Looking at the evidence, both Russia and China are viable suspects if the outage was indeed a DDoS attack – both have a rich cyber espionage history and the resources and backing to boot. But questions still remain, chiefly what was their motivation and why use a cheap trick like DDoS?
On the other hand you have the standalone hacker or hacking group which is not state-backed, presumably driven by political and emotive beliefs who launched an easy to use DDoS. However, if it were a DDoS then the government would be able to confirm the attack. All the evidence at this stage points to a mere IT glitch – the website went down because of the IT failings of the government. They were under prepared and slow to act – but maybe this is why MP’s are pointing to Russia and China. The mistake on home ground is less easy to explain away in contrast to the villainous foreign hacker.
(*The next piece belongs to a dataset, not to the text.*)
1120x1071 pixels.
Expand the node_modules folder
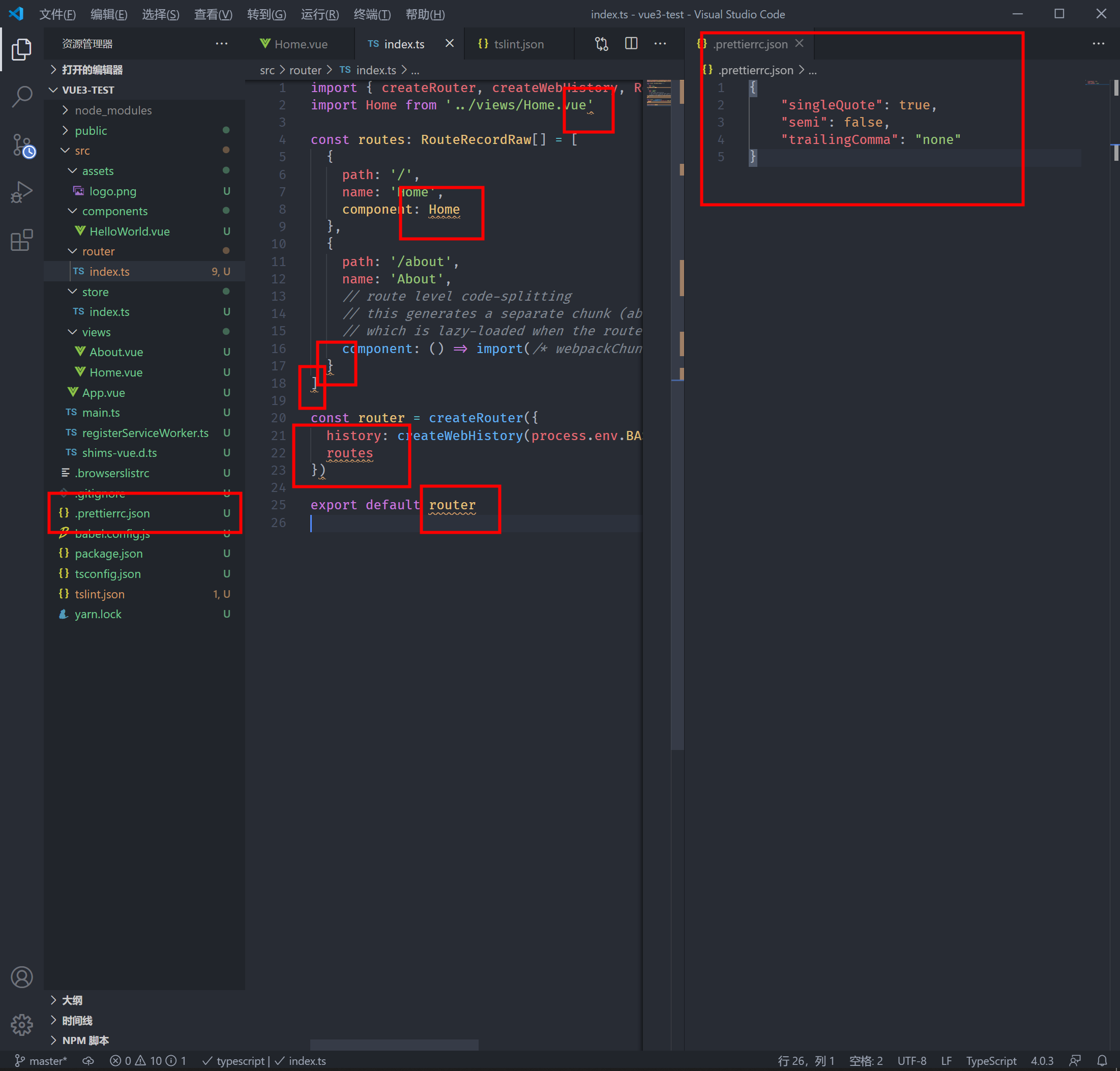click(x=112, y=110)
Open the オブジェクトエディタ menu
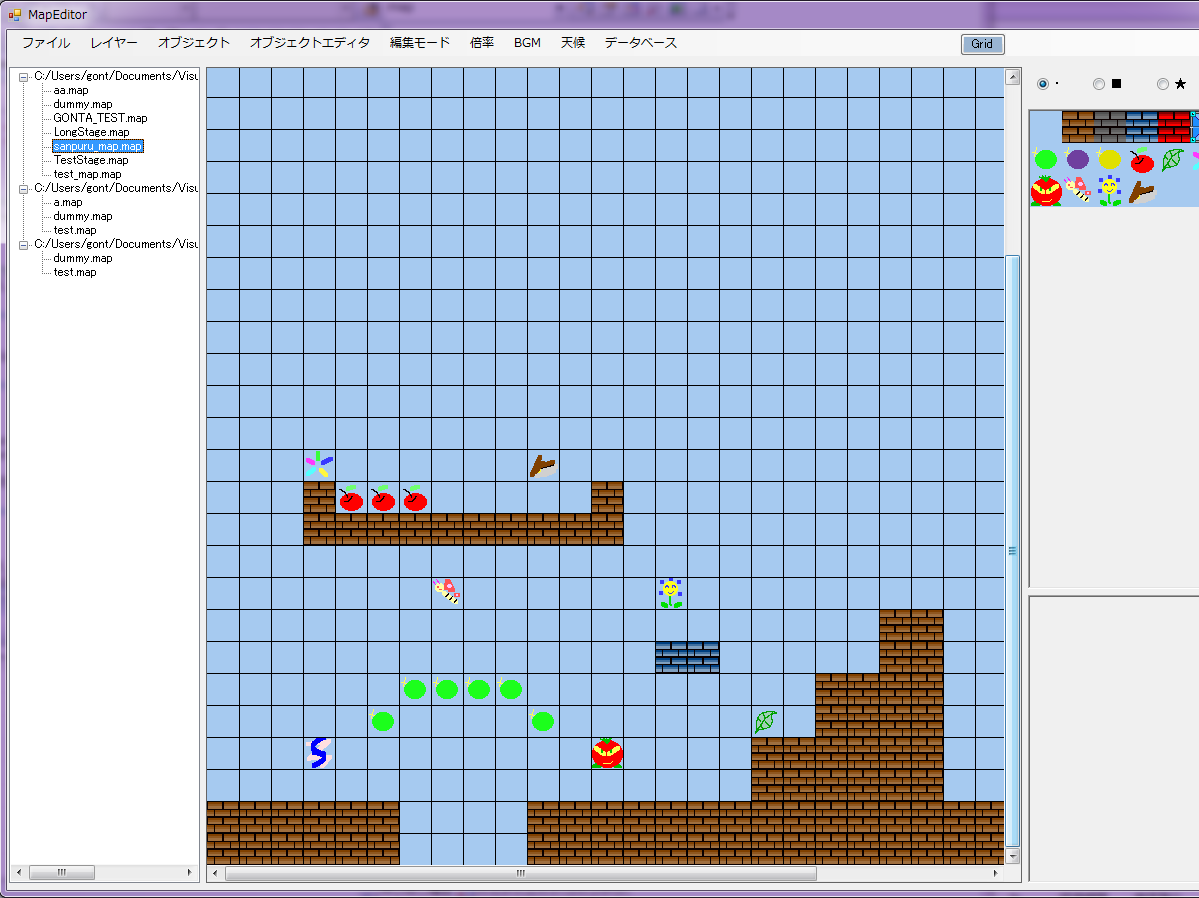This screenshot has width=1199, height=898. click(309, 43)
“There are credible reports that Russia attempted to influence the outcome of votes on Brexit, and national elections across Europe and the US. In one case in Ukraine they even temporarily changed the tallies of the vote so a far-right candidate appeared to have won,” concluded Chris Doman, Security Researcher at AlienVault.
“But so far the MPs comments about the Brexit website being attacked don’t have any supporting evidence – and have been dismissed by the government. If the site had been the subject of an attack, GovCERT would have been well aware.”